Therapy may help you:

  • Understand the cycle the two of you are caught in

  • Reduce pressure, defensiveness, and repeated sexual conflict

  • Talk about sex without triggering shutdown, blame, or withdrawal

  • Identify what is actually shaping desire in the relationship

  • Rebuild trust after repeated rejection, resentment, or avoidance

  • Differentiate between spontaneous desire, responsive desire, anxiety, and shutdown

  • Address the emotional patterns that interfere with erotic connection

  • Restore affection and intimacy that no longer feels loaded or dangerous

  • Build a more mutual, alive, and workable sexual relationship

This work requires more than general couples therapy

Many couples therapists can help with communication.

Far fewer are specifically trained to work with the sexual dynamics that often live underneath desire discrepancy:

  • erotic tension

  • avoidance

  • shame

  • performance pressure

  • sexual shutdown

  • resentment around initiation

  • fear of rejection

  • long-standing desire imbalances

  • the meaning each partner makes of sex itself

When desire has become emotionally charged, therapy needs to address both:

  • the relationship system, and

  • the sexual system

That is the focus of this work.

Abstract digital art featuring vertical, zigzag patterns forming curved shapes in dark blue and muted pink tones.
Heart-shaped wire light decoration on the ground with blurred background.

Common desire discrepancy patterns I work with

Pursuer / Withdrawer Pattern

One partner reaches for sex as a way to feel close, desired, or reassured.
The other feels pressure, shutdown, or dread—and begins to avoid.

Rejection / Resentment Cycle

One partner feels chronically rejected.
The other feels chronically criticized, guilty, or “not enough.”

Affection Becomes Loaded

Touch, cuddling, or closeness starts to feel risky because it may lead to expectation, disappointment, or conflict.

Emotional Disconnection Reduces Desire

Sex becomes harder when unresolved hurt, resentment, loneliness, or disconnection has been building for a long time.

Performance Anxiety / Sexual Insecurity

Sometimes desire issues are complicated by erectile dysfunction, orgasm difficulties, body image concerns, or fear of failure.

Post-Betrayal Sexual Shutdown

After infidelity, secrecy, or a major rupture, desire often becomes tangled with fear, grief, vigilance, or anger.

Erotic Flatness in Long-Term Relationships

The relationship is loving and functional—but the erotic energy has become stale, predictable, or absent.

Frequently Asked Questions

Is desire discrepancy normal in long-term relationships?

Yes.

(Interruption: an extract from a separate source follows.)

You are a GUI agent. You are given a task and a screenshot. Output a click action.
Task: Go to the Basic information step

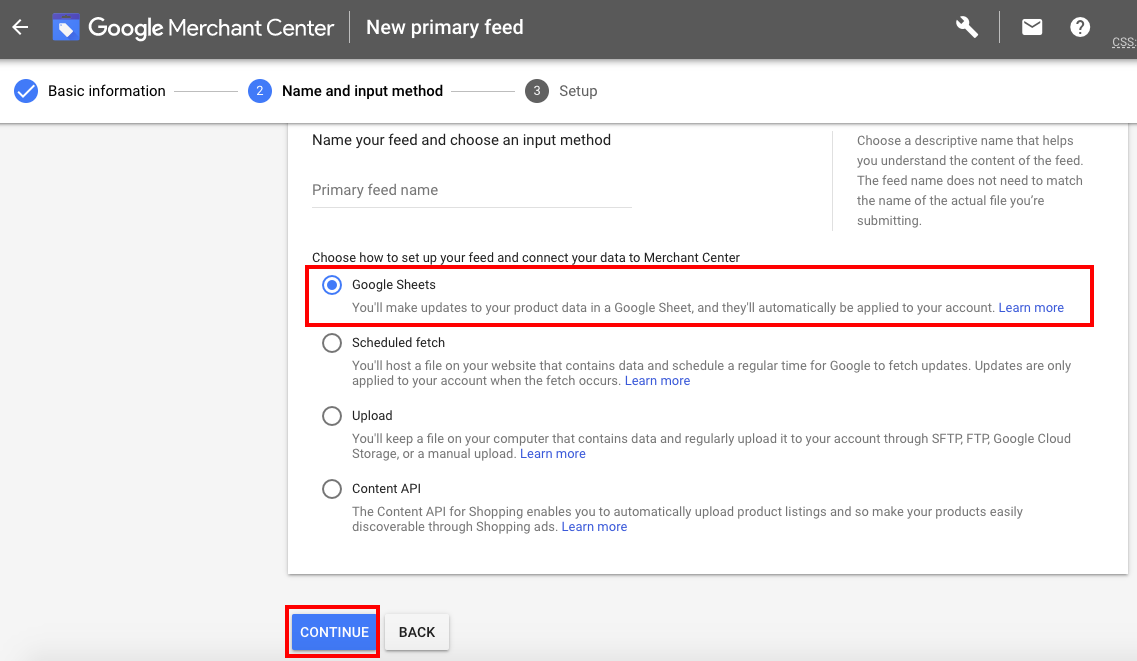[106, 91]
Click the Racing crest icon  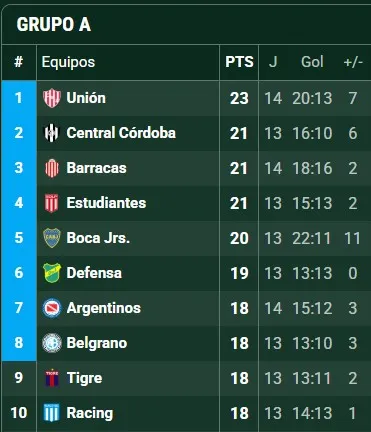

Differences in desire are extremely common. The problem is usually not that the difference exists—it’s the painful pattern that develops around it when it goes unaddressed.

Can therapy help if one partner wants sex much more often than the other?

Yes. Therapy can help you understand the deeper emotional and sexual dynamics shaping the gap, reduce pressure and conflict, and build a more workable path forward.

Do you work with couples even if sex has almost stopped entirely?

Yes. Many couples reach out after months—or sometimes years—of avoidance, tension, or very limited intimacy.

Do you work with individuals or only couples for desire issues?

I work with both. Sometimes the work is best done as a couple, and sometimes individual therapy is the right place to begin.

Is this available online throughout California?

Yes. All sessions are held online, and I work with clients throughout California.